Report highlights benefits of assistive technologies in supporting older people in housing
A new report has been published by the Commission on the Role of Housing in the Future of Care and Support, which details a roadmap for providing more options for housing care and support for older people.
Entitled ‘A place we can call home: A vision and a roadmap for providing more options for housing with care and support for older people‘, the report includes recommendations for national government and local authorities to design housing that supports people as they age.
The commission looked at the spectrum of housing options that provide care and support, including retirement housing, care homes and supported living, and heard from a range of older people about the challenges and difficulties they face, and the choices they want to see.
The report includes a number of recommendations for national government, local authorities and local partners, and developers and providers and paints a picture of what the route to achieving more choice, more consistently provides could look like.
Importantly, the document notes the importance assistive technologies across the housing sector to enable people to remain safe and independent at home. Acceleration of innovative devices has increased over the last 10 years, according to the commission.
This includes advances in remote monitoring devices, wearable technologies, movement sensors, robotics, and digital care planning tools.
“COVID-19 resulted in accelerated and innovative uses of technology as the social care workforce was forced to develop new ways of working in the face of a lockdown,” the report reads. “It is important to keep pace with these advances, as we have seen that useful technology has the real potential to enhance care experiences and outcomes. This will be all the more important as we develop new forms of housing that facilitates care and support.”
However, the commission notes some of the challenges to accessing these assistive technologies across the social care sector.

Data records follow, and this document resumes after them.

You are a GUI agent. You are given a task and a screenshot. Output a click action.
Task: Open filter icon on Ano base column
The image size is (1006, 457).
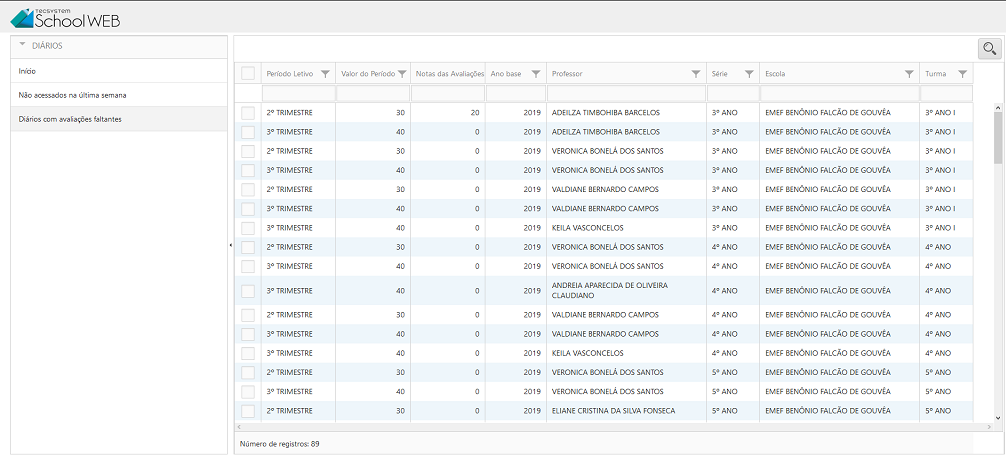536,74
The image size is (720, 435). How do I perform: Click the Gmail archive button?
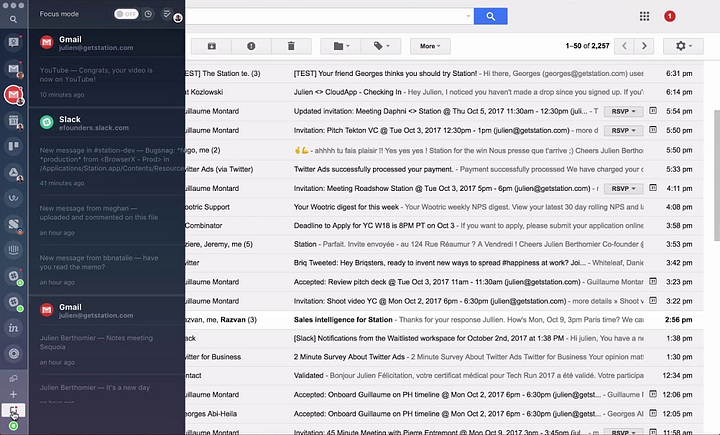point(211,46)
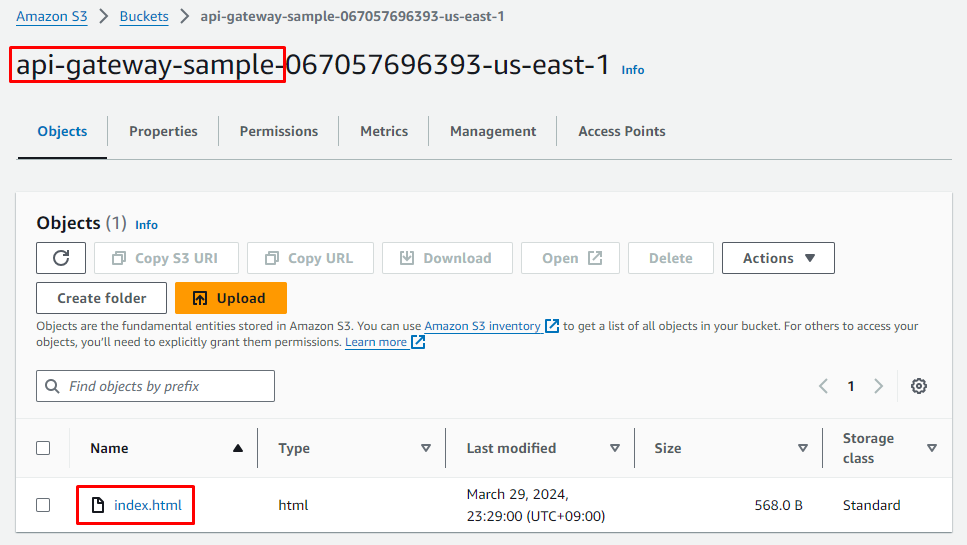The height and width of the screenshot is (545, 967).
Task: Open the table preferences gear icon
Action: coord(919,386)
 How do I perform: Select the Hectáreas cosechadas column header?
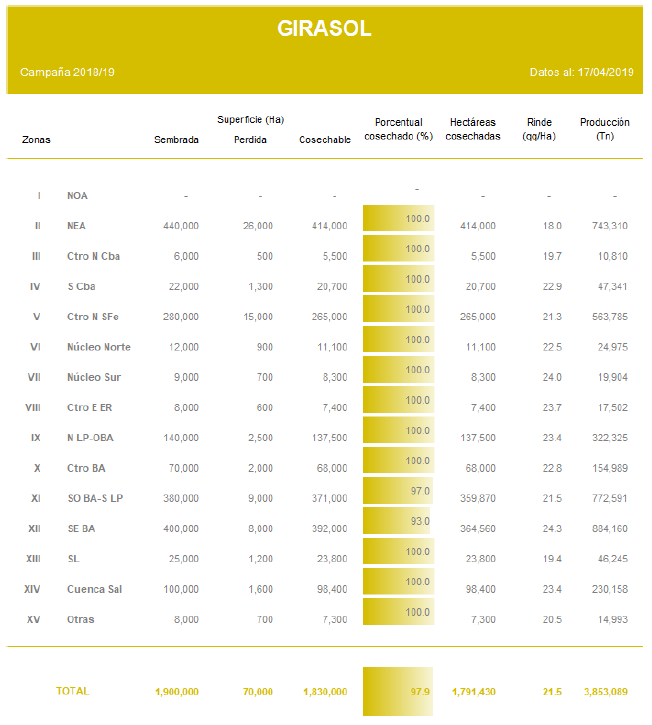click(x=473, y=129)
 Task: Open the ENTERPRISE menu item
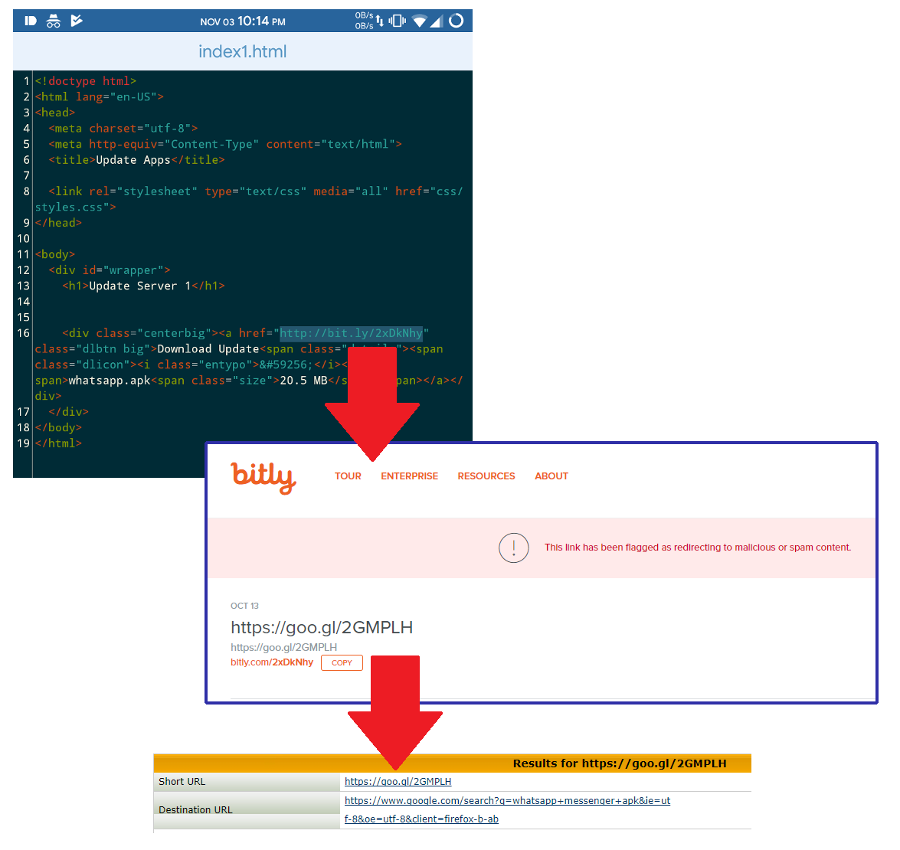tap(409, 476)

This can be down to a lack of understanding of how these technologies work and a lack of funding or incentive for investment in such devices.
It says it is important that information and guidance about choosing appropriate assistive technologies and help with using them is also available to the social care sector, as it continues to grow.

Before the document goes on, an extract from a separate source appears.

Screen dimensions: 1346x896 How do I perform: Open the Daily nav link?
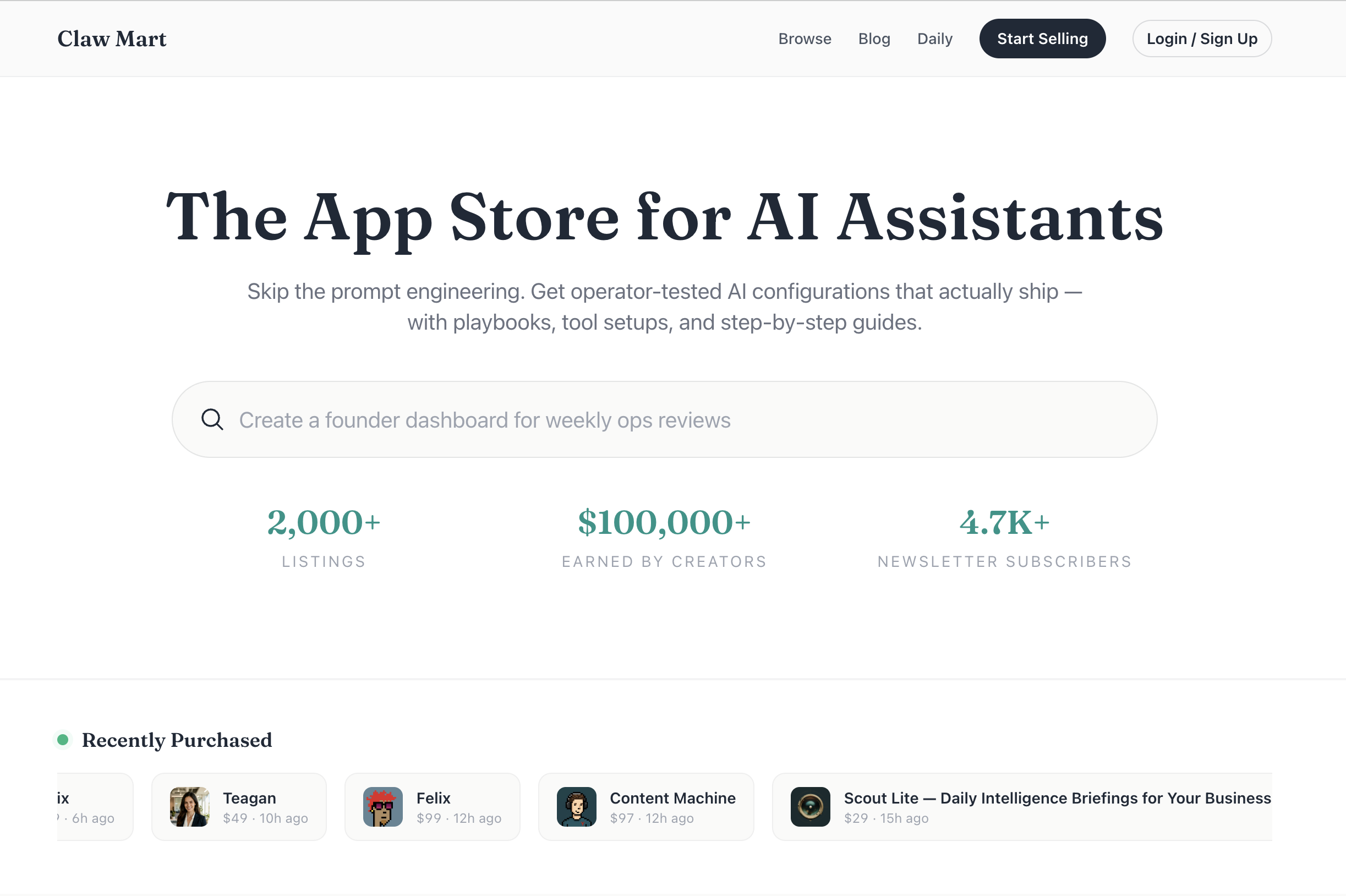click(934, 39)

There also needs to be ownership and commitment to the use and funding of new technology by all stakeholders, it advises. The report believes that the use of assistive technologies in housing will play a big part in the future of care and support.
In addition, the report recommends that the UK Government should create a national long-term vision and strategy for housing with care and support for older people, co-produced with people with lived experience and other key stakeholders.

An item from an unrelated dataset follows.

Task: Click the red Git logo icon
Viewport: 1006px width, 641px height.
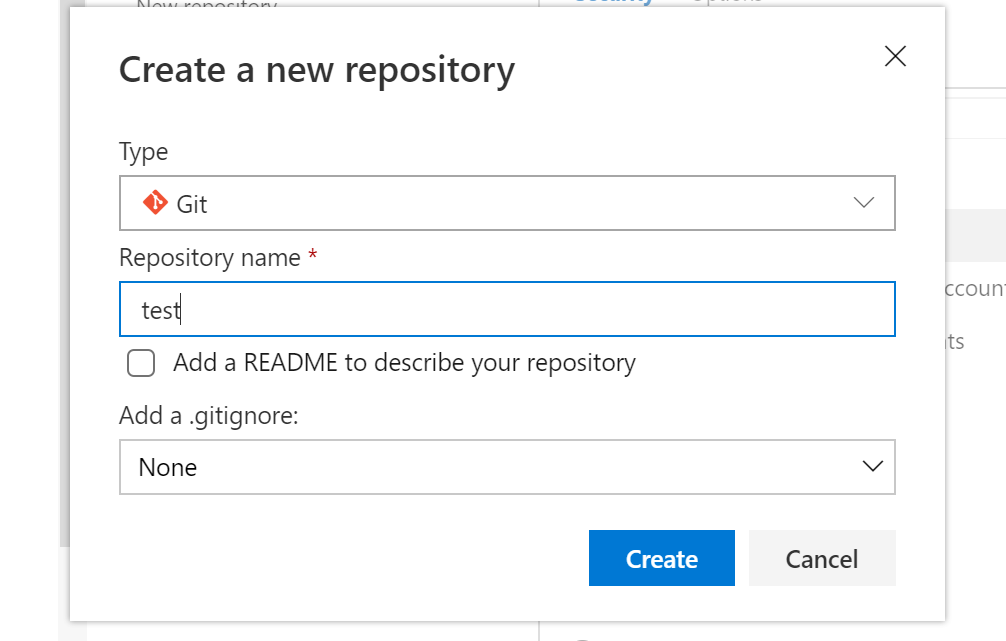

The report further suggests that the government legislates for a new Housing Future Fund that obliges partners in local places, including the NHS and local authorities, to pool statutory funding and work together to develop a single plan for housing for older people.
Additionally, the UK Government should increase capital investment in housing with care developments particular of approaches to housing with care that support people to live independently, according to the commission.
Local authorities and local partners (local partners include the NHS and housing associations) are advised to form local partnerships to produce a single plan for improving housing for older people within a local place, co-produced with people who draw on support.
Local authorities and local partners should also establish and resource local co-production forums made up of, and speaking for, older people from all kinds of backgrounds, to influence planning, commissioning and design of housing, the report recommends.
Developers should ensure that all new developments adopt the 10 HAPPI design principles as a minimum, which provide guidelines for the production of high-quality housing with care and support. Part of the HAPPI design principles include ensuring houses are adaptable and future-proofed for changing needs.
The report concludes that an overhaul is needed on how housing with care and support is planned, commissioned, designed and delivered, and calls for ambitious plans for housing with care and support to be at the heart of the government’s anticipated whitepaper for social care.